THE 16-year-old survivor of the horror road crash which killed three teenagers has been arrested on suspicion that he was driving the car.
Robbie Gemmell was arrested yesterday by officers investigating the smash, which took place near Tyninghame, East Lothian, on Monday night.
The community has rallied round the families of the four youngsters following the tragedy.
Robbie was himself injured in the crash and there was widespread relief in Dunbar when he was discharged from hospital on Wednesday. He is now understood to be recovering at home and was arrested yesterday for alleged road traffic offences in connection with the crash.
His friends, Jenna Barbour, 18, Josh Stewart, 16, and David Armstrong, 15, all from Dunbar, died after the Peugeot 206 they were travelling in left the road on Lime Street Walk and hit a wall.
A Police Scotland spokesman said: “A report outlining the findings of the investigation to date will be submitted to the procurator fiscal. It would be inappropriate for Police Scotland to make further comment at this time.”
His arrest comes as details were confirmed for the funeral of 18-year-old Jenna, which will be a Humanist ceremony to be held on Thursday at Belhaven Church.

_Records shown_:

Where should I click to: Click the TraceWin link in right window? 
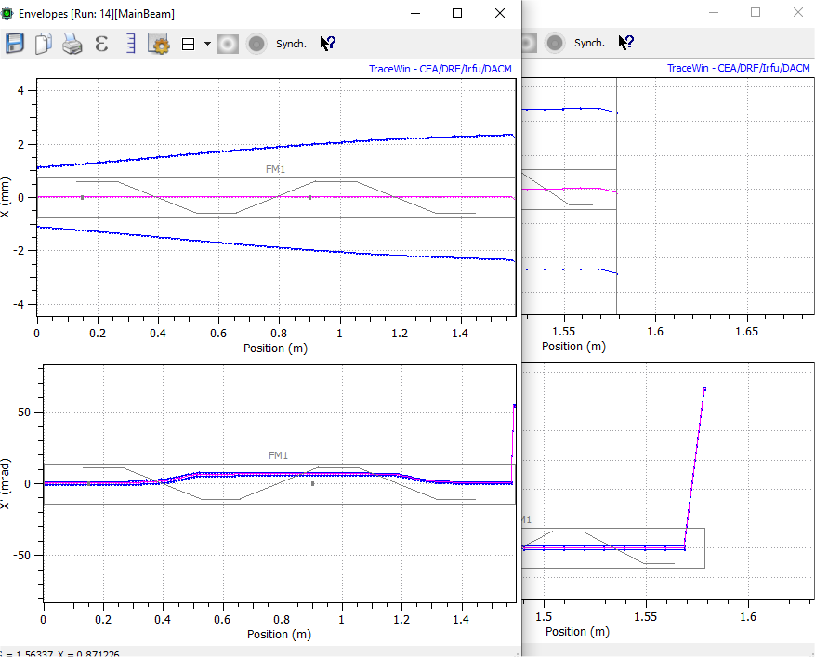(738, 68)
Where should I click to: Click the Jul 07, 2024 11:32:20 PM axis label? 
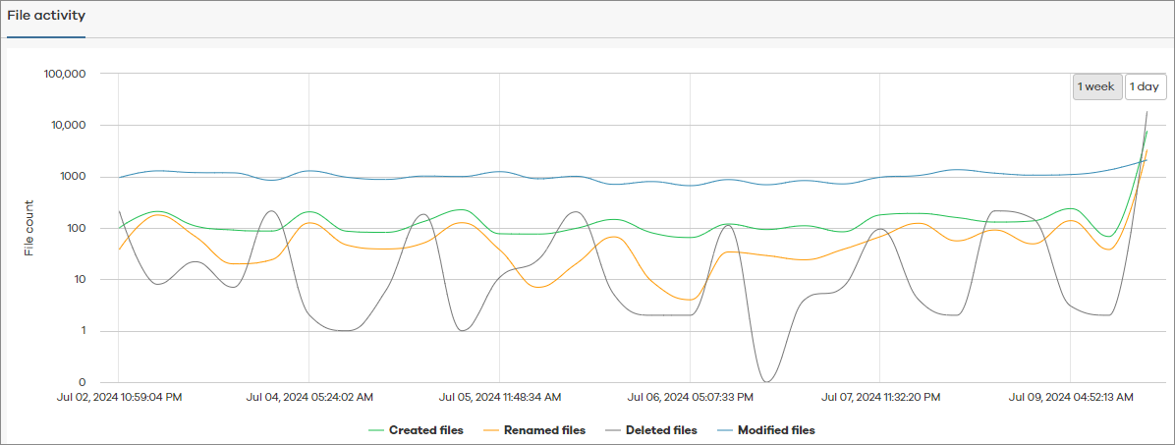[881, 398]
--
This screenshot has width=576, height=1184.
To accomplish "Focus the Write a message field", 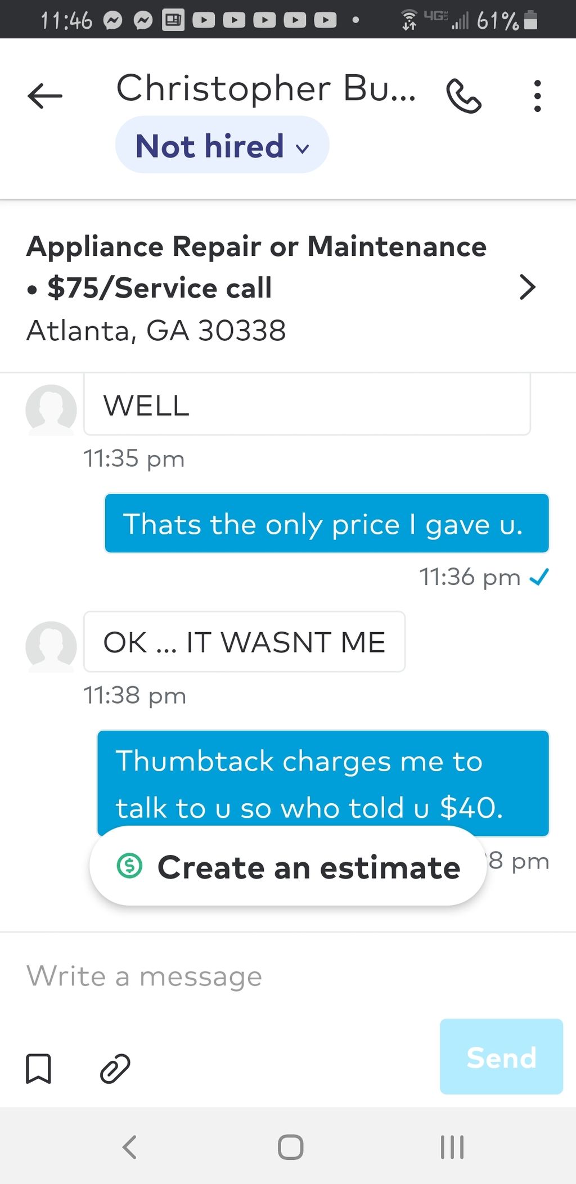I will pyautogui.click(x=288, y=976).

_Activity_:
According to the news report about the crash, why was Robbie Gemmell arrested? Answer in one to three sentences. Answer using only the news report about the crash.

_Solution for this problem_:
Robbie Gemmell was arrested on suspicion that he was driving the car in the crash. The arrest was for alleged road traffic offences connected with it.